-- REQUIRED ACTION --
Lines containing the word "Expand" are to be copied from the data below.

-- GIVEN RECORDS --
# # # # # # #

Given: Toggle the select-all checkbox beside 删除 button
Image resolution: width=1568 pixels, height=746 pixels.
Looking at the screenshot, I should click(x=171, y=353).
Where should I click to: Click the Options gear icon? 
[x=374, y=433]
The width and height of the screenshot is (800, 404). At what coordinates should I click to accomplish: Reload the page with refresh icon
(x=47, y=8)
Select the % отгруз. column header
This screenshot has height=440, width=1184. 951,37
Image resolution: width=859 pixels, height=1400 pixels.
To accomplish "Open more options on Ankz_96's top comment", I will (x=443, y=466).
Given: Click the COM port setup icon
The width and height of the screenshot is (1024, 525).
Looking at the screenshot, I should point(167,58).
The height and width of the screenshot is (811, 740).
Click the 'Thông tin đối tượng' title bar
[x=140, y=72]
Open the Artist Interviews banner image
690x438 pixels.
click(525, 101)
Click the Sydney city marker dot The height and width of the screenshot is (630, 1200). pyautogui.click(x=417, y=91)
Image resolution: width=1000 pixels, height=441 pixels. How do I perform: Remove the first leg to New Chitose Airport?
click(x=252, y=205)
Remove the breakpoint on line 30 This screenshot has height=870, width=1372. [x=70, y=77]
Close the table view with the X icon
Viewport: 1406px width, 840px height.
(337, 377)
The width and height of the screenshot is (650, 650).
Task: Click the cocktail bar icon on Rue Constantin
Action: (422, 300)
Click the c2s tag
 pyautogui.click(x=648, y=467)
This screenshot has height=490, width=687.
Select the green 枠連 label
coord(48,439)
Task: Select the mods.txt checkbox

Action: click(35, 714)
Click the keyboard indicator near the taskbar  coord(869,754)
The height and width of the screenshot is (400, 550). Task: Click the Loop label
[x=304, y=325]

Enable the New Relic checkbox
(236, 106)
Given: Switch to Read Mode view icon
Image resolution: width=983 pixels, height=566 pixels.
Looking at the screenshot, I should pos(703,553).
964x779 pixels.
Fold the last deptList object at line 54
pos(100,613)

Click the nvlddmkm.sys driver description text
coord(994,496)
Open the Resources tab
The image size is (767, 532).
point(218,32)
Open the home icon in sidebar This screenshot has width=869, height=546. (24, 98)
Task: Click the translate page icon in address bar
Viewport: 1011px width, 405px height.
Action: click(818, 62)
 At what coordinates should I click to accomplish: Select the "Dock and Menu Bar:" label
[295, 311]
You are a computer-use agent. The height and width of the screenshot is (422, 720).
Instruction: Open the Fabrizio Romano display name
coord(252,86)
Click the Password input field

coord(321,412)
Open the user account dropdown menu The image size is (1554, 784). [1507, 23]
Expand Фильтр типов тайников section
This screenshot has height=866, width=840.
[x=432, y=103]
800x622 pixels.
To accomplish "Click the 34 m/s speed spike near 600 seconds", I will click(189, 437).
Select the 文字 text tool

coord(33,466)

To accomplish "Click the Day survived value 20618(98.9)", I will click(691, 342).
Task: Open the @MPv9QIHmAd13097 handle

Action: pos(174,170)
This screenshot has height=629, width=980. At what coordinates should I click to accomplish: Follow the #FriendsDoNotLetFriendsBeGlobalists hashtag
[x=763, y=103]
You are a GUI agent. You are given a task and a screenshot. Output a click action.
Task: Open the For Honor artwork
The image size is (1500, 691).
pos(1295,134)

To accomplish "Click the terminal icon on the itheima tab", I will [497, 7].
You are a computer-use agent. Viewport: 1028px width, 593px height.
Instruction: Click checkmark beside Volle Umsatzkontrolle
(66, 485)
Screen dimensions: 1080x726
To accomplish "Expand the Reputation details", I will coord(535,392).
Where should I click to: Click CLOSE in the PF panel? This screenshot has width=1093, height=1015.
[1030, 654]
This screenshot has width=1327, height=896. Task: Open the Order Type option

# # # # # # #

-- TASK RESPONSE --
Expand Фильтр типов тайников section
To accomplish "Expand the Reputation details", I will coord(535,392).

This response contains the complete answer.